To fulfill the promise of “houses for all”, the Maharashtra government has commissioned MHADA (Maharashtra Housing And Area Development Authority) to conduct a city-wise survey to figure out the shortage of houses in the state. MHADA is required to complete the survey in six months.
In the New Housing Policy and Action Plan, 2015, the government has proposed that the unused and underutilised land resources of the state, and state-owned organisations, such as MIDC, Mahasagar Dairy, ULBs, CIDCO, MHADA and MMRDA, be pooled together.
The policy said, “The key factor affecting affordability of housing is the cost of land. Land available with the government should act as a catalyst in the process.” After MHADA has identified the land parcels in the state, it will be placed before the Cabinet for approval. So far, developers who have undertaken affordable housing projects had to form joint development agreements with land owners in the outer peripheral regions of the cities.
Tata Housing, the real estate arm of Tata Group, had started affordable housing project in Bohisar, 80 km away from south Mumbai. Laying the necessary infrastructure and construction cost reduced the company’s margins to 15-20%, said Brotin Banerjee, the managing director of Tata Housing.
“Recycling land parcels will mean that the urban infrastructure will not have to be stretched,” said Anuj Puri, the country head at JLL India. State-owned land parcels are often centrally located, historically inherited; these parcels have high value for compatible uses today, Puri added.
It has, however, been clarified that the ready reckoner rate will apply when these parcels are bought by develpers to build affordable housing. The government also elaborates the affordable housing stock created will be allocated to the EWS, LIG and MIG sections in equal ratio of 30%.
Along with making input costs cheaper, the government has also proposed to reduce stamp duty charges to improve the purchasing power of buyers who fall in the categories mentioned above. According to the proposal, EWS units will pay 1% of the market rate whereas LIG and MIG unit holders will be levied 2% and 3% charges, respectively.
Additionally, a fund, with an initial corpus of R1,000 crore to provide finance to the home buyers of the EWS/LIG category has been proposed to be set up.
Developers who have so far refrained themselves from building affordable houses have been incentivised with a grant of additional FSI (floor space index), which determines the developable area on a plot of land, for construction of tenements of a specified size. The additional FSI will be excluding the area of staircase, lift and lobby, which is permitted free of FSI on payment of premium to the municipal corporation.
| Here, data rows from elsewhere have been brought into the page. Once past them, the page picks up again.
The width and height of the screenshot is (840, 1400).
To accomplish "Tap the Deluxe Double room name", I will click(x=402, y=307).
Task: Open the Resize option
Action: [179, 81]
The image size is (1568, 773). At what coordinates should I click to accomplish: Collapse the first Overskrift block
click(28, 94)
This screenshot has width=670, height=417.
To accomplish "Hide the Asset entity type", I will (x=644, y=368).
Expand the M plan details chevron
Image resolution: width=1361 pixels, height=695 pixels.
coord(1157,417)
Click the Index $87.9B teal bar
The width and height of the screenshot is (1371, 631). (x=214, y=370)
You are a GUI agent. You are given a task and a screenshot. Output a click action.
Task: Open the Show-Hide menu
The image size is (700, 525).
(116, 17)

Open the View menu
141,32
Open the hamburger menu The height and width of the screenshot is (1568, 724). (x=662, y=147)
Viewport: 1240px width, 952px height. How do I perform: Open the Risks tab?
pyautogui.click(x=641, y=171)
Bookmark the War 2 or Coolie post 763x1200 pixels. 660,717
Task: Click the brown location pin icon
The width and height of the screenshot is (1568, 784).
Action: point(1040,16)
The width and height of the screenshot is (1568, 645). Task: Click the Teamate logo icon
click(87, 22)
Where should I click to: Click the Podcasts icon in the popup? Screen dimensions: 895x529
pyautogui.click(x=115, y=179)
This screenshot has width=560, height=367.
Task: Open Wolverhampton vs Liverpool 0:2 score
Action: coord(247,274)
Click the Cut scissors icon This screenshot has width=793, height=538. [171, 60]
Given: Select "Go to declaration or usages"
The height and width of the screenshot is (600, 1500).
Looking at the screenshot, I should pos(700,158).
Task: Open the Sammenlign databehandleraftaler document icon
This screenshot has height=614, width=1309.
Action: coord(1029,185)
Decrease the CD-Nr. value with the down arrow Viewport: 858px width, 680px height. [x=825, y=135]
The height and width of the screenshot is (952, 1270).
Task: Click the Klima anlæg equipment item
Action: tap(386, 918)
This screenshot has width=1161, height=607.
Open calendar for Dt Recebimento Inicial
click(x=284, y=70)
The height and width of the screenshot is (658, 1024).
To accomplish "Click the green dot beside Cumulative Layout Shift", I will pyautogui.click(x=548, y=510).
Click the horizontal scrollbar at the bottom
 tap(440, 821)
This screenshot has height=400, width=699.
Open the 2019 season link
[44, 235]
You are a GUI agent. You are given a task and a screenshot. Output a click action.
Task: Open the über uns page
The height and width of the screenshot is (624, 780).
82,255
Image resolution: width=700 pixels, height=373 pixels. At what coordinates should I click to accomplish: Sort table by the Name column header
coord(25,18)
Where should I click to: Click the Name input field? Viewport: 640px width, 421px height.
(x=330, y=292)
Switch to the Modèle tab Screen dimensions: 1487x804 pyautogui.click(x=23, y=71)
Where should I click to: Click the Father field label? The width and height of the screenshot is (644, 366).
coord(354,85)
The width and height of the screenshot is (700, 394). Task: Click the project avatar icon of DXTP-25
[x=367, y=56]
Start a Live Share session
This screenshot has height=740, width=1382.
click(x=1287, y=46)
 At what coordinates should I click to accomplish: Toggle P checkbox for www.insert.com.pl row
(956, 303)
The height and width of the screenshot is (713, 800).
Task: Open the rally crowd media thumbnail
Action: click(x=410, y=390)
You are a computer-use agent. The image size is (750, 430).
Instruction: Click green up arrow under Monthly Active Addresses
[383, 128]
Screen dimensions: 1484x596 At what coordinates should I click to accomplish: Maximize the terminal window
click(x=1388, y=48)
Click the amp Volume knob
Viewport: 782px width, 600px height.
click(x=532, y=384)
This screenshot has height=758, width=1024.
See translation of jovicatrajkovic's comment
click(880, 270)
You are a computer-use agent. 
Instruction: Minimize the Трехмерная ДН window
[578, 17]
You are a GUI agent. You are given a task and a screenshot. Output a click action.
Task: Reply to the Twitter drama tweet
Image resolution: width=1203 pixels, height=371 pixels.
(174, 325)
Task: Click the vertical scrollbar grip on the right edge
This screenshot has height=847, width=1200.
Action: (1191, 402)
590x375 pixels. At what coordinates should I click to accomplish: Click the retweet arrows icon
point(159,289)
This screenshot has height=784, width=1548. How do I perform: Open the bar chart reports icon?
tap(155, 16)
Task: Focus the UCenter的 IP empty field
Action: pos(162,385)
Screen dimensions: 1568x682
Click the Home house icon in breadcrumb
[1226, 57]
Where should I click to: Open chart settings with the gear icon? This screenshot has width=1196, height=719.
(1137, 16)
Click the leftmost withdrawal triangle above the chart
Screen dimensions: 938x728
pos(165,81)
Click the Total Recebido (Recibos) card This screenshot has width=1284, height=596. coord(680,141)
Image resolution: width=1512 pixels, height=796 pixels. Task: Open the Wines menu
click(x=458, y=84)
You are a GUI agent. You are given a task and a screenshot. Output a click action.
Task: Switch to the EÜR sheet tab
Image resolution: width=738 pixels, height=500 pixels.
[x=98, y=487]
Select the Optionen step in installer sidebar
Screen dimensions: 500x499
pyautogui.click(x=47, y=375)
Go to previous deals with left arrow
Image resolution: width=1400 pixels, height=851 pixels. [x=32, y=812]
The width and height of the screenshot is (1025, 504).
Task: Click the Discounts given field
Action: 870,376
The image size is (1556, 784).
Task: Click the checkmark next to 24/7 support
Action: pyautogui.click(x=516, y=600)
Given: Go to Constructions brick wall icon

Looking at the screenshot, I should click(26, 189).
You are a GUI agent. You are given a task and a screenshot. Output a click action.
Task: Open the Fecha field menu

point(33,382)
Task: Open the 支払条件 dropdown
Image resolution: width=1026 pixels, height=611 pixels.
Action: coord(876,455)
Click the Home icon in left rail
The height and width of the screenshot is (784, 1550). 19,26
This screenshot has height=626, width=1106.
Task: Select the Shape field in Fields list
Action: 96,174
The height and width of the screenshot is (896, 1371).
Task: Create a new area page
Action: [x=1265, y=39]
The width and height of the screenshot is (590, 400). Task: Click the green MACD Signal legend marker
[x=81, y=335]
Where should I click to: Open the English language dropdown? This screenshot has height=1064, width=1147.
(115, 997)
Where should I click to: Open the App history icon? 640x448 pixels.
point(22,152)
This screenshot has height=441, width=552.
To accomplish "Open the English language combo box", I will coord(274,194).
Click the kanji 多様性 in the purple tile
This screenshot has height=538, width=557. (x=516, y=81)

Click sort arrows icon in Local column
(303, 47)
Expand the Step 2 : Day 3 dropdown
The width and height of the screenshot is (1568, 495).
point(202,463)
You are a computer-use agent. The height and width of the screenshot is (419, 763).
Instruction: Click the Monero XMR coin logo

The FSI, which will be provided to incentivize developers, shall exclude fungible FSI, as permissable.
Apart from freeing up government land, the policy has outlined provisions for the development of town planning schemes and special townships in the MMR (Mumbai Metropolitan Region). In such projects, 60% houses will be allotted to the EWS and LIG category whereas 30% dwellings will be reserved for the MIG category.